Джильберт таки улучил две недели, чтобы поохотиться в Новой Шотландии… но отдохнуть целый месяц его не смогла уговорить даже Энн. На дворе стоял ноябрь. Кругом — темные холмы, на них чернеют ели, рано ложатся сумерки, но, несмотря на эту унылую картину, дополняемую заунывными песнями ветров с Атлантики, Инглсайд сверкал огнями и звенел смехом.

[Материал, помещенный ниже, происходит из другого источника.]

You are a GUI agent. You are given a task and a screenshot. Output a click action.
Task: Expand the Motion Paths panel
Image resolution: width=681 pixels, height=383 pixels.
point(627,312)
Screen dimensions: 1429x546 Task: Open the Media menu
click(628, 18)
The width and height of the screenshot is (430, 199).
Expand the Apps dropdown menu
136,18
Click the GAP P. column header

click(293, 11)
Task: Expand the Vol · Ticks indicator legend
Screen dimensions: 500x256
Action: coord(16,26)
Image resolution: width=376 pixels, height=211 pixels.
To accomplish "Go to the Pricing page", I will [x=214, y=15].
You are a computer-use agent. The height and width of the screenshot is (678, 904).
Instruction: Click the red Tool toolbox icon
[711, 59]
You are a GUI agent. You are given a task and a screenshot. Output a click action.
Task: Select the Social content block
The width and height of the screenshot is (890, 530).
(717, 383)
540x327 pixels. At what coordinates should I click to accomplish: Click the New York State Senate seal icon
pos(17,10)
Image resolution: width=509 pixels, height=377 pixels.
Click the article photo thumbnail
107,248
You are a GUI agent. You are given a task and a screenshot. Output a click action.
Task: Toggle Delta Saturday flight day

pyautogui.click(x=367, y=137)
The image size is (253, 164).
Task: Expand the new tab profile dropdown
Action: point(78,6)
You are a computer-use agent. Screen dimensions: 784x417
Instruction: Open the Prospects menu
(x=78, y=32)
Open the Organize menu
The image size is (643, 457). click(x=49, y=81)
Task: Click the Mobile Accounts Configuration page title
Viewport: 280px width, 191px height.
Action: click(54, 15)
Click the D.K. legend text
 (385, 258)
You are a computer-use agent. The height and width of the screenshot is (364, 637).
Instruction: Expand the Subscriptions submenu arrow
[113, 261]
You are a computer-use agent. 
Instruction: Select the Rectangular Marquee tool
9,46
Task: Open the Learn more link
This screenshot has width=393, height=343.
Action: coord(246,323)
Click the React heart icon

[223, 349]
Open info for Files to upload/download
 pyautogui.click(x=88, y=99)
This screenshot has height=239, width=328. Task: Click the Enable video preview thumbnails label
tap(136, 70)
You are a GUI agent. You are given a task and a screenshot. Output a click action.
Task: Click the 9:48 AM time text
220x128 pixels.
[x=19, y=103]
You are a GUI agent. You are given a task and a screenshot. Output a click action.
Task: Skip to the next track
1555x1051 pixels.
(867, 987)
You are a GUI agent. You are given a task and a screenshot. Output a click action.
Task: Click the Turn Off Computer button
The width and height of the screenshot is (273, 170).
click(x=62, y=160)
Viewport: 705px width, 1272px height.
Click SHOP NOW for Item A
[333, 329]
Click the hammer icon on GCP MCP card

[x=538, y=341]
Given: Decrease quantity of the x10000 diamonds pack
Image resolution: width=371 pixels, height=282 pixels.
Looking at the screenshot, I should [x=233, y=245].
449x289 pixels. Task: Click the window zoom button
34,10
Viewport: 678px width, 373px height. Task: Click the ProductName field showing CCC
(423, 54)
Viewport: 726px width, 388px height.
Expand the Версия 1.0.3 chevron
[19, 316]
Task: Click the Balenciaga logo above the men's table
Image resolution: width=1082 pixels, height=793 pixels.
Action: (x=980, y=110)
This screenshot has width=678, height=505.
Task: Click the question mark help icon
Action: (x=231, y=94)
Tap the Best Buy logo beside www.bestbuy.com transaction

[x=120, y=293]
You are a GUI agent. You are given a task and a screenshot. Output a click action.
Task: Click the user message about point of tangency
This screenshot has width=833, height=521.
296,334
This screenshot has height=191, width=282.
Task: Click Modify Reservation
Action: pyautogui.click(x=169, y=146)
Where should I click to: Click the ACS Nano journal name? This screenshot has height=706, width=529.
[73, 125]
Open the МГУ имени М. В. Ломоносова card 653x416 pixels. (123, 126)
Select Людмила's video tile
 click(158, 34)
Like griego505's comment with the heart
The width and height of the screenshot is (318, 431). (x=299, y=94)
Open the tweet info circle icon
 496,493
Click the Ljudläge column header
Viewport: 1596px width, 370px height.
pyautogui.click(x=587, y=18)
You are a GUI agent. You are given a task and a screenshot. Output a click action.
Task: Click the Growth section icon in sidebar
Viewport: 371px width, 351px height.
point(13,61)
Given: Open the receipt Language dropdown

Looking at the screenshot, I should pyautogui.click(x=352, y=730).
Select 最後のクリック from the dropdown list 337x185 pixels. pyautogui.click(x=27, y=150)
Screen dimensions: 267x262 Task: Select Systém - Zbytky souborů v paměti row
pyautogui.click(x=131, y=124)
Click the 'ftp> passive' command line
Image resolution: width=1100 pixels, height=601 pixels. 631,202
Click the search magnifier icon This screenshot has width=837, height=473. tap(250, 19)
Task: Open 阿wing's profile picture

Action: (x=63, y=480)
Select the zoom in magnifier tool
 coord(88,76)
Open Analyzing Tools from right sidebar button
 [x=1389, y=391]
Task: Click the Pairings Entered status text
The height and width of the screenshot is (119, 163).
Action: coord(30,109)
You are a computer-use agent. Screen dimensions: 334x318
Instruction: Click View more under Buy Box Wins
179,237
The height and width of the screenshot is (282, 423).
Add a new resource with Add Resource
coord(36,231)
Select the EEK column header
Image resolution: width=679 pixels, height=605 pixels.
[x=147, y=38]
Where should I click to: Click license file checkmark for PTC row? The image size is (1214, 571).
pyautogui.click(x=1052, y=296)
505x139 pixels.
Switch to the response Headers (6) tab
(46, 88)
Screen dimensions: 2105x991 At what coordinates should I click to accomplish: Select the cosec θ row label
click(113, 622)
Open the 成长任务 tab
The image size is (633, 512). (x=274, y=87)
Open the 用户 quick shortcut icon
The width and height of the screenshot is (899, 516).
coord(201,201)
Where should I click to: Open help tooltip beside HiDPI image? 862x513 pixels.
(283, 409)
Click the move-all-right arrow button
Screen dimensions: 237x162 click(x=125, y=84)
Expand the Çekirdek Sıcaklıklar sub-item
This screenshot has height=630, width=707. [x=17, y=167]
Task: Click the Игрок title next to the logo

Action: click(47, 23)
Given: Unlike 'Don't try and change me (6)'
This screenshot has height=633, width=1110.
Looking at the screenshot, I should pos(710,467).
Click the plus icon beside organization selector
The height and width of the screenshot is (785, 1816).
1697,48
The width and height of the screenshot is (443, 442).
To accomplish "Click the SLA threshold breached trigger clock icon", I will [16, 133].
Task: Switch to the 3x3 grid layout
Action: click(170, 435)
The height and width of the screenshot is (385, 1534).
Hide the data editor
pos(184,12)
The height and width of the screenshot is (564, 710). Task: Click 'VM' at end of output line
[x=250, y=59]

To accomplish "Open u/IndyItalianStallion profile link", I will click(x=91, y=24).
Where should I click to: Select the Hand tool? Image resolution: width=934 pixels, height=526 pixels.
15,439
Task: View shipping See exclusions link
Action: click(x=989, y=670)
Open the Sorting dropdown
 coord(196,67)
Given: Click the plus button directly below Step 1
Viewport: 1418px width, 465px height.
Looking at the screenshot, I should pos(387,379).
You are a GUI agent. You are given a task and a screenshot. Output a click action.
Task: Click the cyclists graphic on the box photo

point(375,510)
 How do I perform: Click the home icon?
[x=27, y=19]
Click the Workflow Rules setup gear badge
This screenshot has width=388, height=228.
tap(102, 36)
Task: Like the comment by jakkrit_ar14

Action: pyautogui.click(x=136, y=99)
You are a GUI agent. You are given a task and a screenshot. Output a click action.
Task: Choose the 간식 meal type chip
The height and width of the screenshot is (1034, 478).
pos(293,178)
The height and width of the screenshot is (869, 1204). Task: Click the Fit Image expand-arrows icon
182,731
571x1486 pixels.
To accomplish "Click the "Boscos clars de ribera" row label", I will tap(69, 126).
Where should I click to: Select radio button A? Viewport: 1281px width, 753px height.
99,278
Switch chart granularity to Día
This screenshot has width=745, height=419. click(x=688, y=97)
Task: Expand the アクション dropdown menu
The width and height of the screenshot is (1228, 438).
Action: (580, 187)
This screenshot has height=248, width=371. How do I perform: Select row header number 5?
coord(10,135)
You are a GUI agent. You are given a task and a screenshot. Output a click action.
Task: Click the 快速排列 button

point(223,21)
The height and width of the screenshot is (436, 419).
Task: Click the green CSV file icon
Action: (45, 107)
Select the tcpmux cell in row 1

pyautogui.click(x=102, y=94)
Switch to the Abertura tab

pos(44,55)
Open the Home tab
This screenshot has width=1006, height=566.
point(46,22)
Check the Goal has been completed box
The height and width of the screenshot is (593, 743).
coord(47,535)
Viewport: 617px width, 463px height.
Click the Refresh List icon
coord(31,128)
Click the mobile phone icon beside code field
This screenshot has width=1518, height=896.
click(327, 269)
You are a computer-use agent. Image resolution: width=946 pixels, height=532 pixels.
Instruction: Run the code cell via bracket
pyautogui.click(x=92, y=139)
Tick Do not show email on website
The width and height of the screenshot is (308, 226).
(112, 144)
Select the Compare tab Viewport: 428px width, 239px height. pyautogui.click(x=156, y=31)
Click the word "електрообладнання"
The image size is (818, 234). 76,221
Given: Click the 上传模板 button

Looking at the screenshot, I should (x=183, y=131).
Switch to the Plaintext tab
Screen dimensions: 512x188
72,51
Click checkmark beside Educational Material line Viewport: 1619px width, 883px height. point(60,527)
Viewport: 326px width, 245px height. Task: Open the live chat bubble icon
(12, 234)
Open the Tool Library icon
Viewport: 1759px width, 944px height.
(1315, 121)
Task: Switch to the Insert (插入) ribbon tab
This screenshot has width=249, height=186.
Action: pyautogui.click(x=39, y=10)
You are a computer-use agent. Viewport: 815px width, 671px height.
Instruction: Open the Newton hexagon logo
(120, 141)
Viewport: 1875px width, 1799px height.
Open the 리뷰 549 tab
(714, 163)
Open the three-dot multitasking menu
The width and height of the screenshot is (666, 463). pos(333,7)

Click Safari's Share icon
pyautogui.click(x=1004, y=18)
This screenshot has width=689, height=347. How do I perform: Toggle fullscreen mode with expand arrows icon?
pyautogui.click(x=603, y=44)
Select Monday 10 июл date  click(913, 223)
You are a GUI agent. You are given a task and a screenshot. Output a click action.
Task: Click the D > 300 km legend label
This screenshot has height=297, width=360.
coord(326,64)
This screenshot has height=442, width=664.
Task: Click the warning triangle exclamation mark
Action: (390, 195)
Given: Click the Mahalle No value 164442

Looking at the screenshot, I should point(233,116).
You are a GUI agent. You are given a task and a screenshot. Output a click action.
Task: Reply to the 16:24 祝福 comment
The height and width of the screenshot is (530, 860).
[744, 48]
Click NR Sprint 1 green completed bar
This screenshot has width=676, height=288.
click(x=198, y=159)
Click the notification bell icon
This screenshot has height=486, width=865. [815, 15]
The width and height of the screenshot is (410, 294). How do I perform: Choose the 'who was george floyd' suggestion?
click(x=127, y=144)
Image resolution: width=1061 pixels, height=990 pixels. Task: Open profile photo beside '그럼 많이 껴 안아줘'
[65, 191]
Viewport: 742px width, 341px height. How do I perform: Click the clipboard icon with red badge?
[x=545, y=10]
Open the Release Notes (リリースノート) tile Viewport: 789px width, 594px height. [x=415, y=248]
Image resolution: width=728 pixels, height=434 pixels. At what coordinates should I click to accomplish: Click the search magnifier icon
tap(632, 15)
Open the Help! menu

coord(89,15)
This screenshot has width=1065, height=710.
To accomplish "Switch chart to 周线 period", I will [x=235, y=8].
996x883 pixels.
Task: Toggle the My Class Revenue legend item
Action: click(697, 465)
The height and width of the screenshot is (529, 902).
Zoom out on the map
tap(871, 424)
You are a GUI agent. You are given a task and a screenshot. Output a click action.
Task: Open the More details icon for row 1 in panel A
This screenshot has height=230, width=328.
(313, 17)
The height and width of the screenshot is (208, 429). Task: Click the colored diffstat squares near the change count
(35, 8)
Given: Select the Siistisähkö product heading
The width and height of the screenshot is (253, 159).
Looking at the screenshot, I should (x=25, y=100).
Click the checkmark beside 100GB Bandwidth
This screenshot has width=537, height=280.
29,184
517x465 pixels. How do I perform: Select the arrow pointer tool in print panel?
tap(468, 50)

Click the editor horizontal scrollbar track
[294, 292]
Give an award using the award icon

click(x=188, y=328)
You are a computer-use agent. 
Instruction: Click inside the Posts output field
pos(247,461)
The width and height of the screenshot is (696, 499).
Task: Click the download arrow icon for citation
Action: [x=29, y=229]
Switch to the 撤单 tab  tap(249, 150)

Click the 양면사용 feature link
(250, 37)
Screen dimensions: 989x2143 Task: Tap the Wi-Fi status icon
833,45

— А почему ветер так горько плачет? — как-то вечером спросил Уолтер.

— Потому что он вспоминает все горе, которое было в мире, — ответила Энн.

Тетя Мария пренебрежительно фыркнула:

— Просто в воздухе много сырости, и у меня невыносимо болит спина.

Но порой даже ветер радовал обитателей дома, звеня между серебристо-серыми стволами кленов. А иногда был штиль, неярко светило солнце, и в воздухе стояла морозная тишина.

— Посмотрите на эту белую звезду над пирамидальным тополем, — сказала Энн. — Когда я вижу такое, я счастлива просто потому, что живу.

— Какие же чудные вещи ты говоришь, Анни. Подумаешь, эка невидаль — звезда! — ответила тетя Мария, думая про себя: «Будто мы звезд не видели! Лучше подумала бы о том, что творится на кухне. Не знает она, что ли, как Сьюзен транжирит продукты? Яйца тратит без счету, свиной жир кладет туда, где сошел бы и говяжий. Или ей все равно? Бедный Джильберт! Немудрено, что ему приходится работать не покладая рук».

Однажды утром в конце ноября темную землю припорошило снежком, и дети вбежали в столовую, восторженно крича:

— Мама, скоро Рождество и приедет Санта-Клаус!

— Неужели ты до сих пор веришь в Санта-Клауса? — спросила тетя Мария Джима.